* **SOURCE PASSAGE**:
United States District Court, E.D. Tennessee, Chattanooga

September 19, 2014

United States of AMERICA, Plaintiff,
JACKIE ALDER, Defendant.


SUSAN K. LEE, Magistrate Judge.

Before the Court is a motion to suppress filed by Defendant Jackie Alder ("Defendant") [Doc. 14], in which Defendant seeks to suppress the evidence seized during a search of his residence, specifically a shotgun found in a closet. Defendant argues the search was illegal because the officer did not obtain proper consent. Plaintiff United States of America ("the government") has filed a response in opposition [Doc. 18]. The motion to suppress was referred for a report and recommendation pursuant to 28 U.S.C. ยง 636(b) [Doc. 15]. An evidentiary hearing on the motion to suppress was held on September 17, 2014. After fully considering the evidence and argument, I RECOMMEND that Defendant's motion to suppress be DENIED.

* **WRITTEN EXERCISE A**:
Could you set down the court excerpt word for word, from "Before the Court" up to and including "suppress be DENIED."?
* **WRITTEN EXERCISE B**:
Which lines in the records contain the string "width", matching case? Report each of them in full.
The court excerpt and the records have no connection to each other.

* **RECORDS FOR THE TASK**:

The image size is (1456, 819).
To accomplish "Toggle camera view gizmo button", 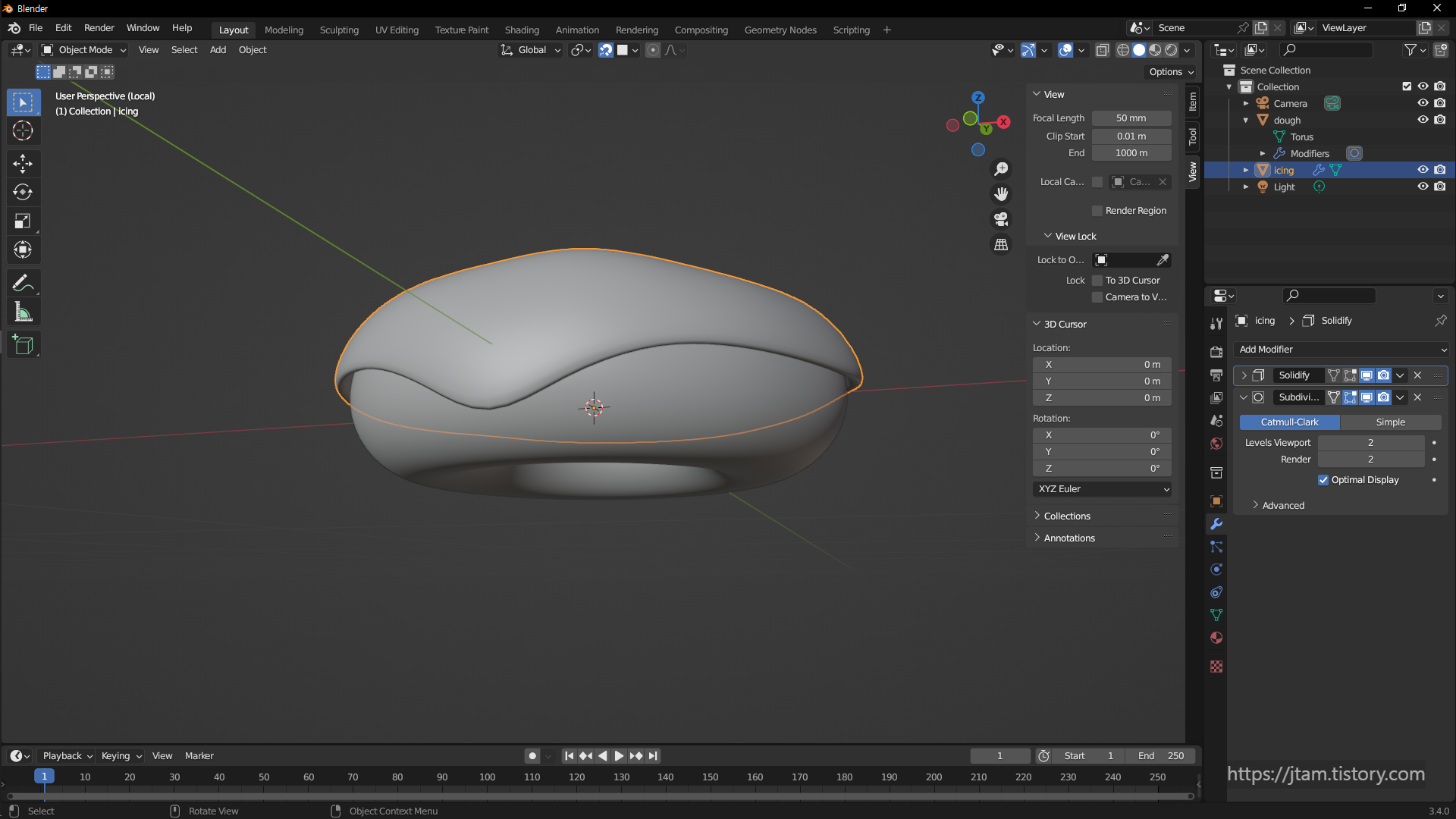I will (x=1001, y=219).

...

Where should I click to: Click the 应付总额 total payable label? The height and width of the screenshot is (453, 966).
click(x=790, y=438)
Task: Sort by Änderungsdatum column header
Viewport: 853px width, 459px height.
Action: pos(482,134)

* * *

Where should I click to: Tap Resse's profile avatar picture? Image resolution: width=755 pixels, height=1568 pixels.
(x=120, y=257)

* **CORRECT OUTPUT A**:
Before the Court is a motion to suppress filed by Defendant Jackie Alder ("Defendant") [Doc. 14], in which Defendant seeks to suppress the evidence seized during a search of his residence, specifically a shotgun found in a closet. Defendant argues the search was illegal because the officer did not obtain proper consent. Plaintiff United States of America ("the government") has filed a response in opposition [Doc. 18]. The motion to suppress was referred for a report and recommendation pursuant to 28 U.S.C. ยง 636(b) [Doc. 15]. An evidentiary hearing on the motion to suppress was held on September 17, 2014. After fully considering the evidence and argument, I RECOMMEND that Defendant's motion to suppress be DENIED.

* **CORRECT OUTPUT B**:
Where should I click to: Click the 应付总额 total payable label? The height and width of the screenshot is (453, 966).
Viewport: 853px width, 459px height.
Where should I click to: Tap Resse's profile avatar picture? Image resolution: width=755 pixels, height=1568 pixels.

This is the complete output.